3.4 Completeness of exonic regions in pseudo-references
After clustering, IDP-denovo generates a longer consensus sequence termed ‘pseudo-reference of exonic regions’, which ideally covers all expressed exonic regions of a gene (Fig. 1, step b1). This step is necessary in order to perform gene isoform annotation when a reference genome is not available. Correct annotation of gene isoforms therefore requires complete exonic regions in the pseudo-references. For example, an annotated exon of isoform ENST00000549838.4 from the gene NUBPL on Chr14, was only found in one LR (LR4) and missed in the SR-scaffold and the longest LR of the gene (LR3) in GM12878 dataset (Fig. 7). That is, using the longest sequence in a cluster, including the longest SR-scaffold, cannot guarantee the completeness of exonic regions. However, the pseudo-reference of exonic regions generated by IDP-denovo covered all expressed exonic regions, including the ‘missing’ exon from the SR-scaffold or LR3. When IDP-denovo was applied to the whole GM12878 dataset, pseudo-references covered 158 967 out of 173 719 exons (91.51%) that were contained by the SR-scaffolds and the LRs. The uncovered exons may be partially due to error in clustering. It is possible that some transcripts were not grouped into the correct clusters and thus their specific exons were lost in the pseudo-references. Uncorrected errors in LRs could also affect the completeness of the exonic regions.

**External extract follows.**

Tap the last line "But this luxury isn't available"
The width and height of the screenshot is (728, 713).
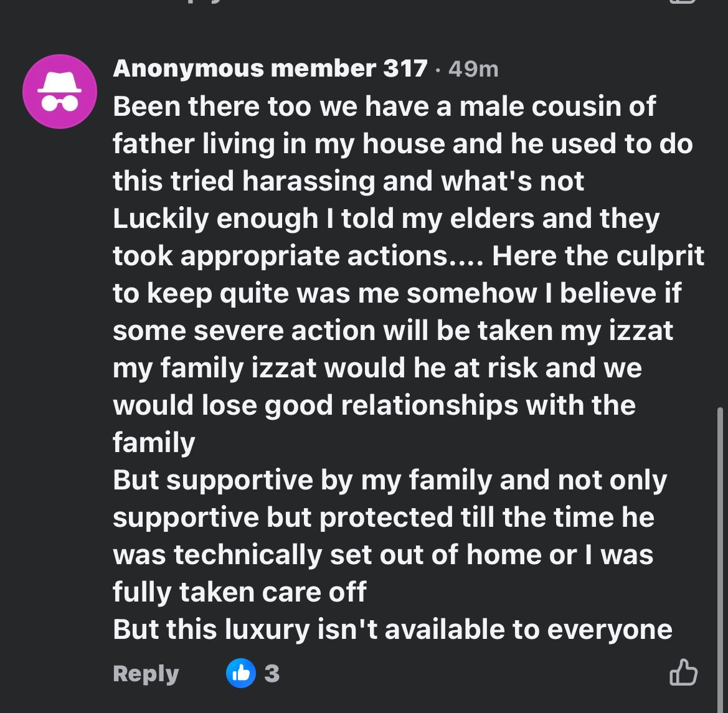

3.5 Accuracy of identifying alternative exon usage
After pseudo-references of exonic regions are generated, IDP-denovo detects alternative exon usage by aligning SR-scaffolds and LRs to the pseudo-references. When RNA sequencing data were analyzed without a reference genome, we designed a step to perform isoform annotation to identify alternative exon usage and confirm with SR alignment (Fig. 1, step b2). Errors in identifying alternative exon usage can introduce frame-shift in protein coding regions. Using the GM12878 data, we evaluated the errors by examining the difference between annotation of alternative exon usage by IDP-denovo and by aligning transcripts to the reference genome (See details in Supplementary Material: Note 10). Because of misalignment, sequencing errors or incompleteness of the reference genome, some events are difficult to be confirmed by transcript alignment to the reference genome. IDP-denovo reported 4140 alternative exon usage events, out of which 3763 (90.89%) were confirmed. As compared to the transcript alignment with the reference genome, most of the errors were 0 bp (58.99%) and a majority (85.01%) of annotations had <5 bp errors. (Fig. 8; See Supplementary Material: Note 10 for the definition of error). This suggests that IDP-denovo can identify alternative exon usage with high accuracy, which is further helpful in detecting alternative peptides. Very few outliers (155) with errors >50 bp were observed, which were likely caused by misalignments of transcripts to the pseudo-references.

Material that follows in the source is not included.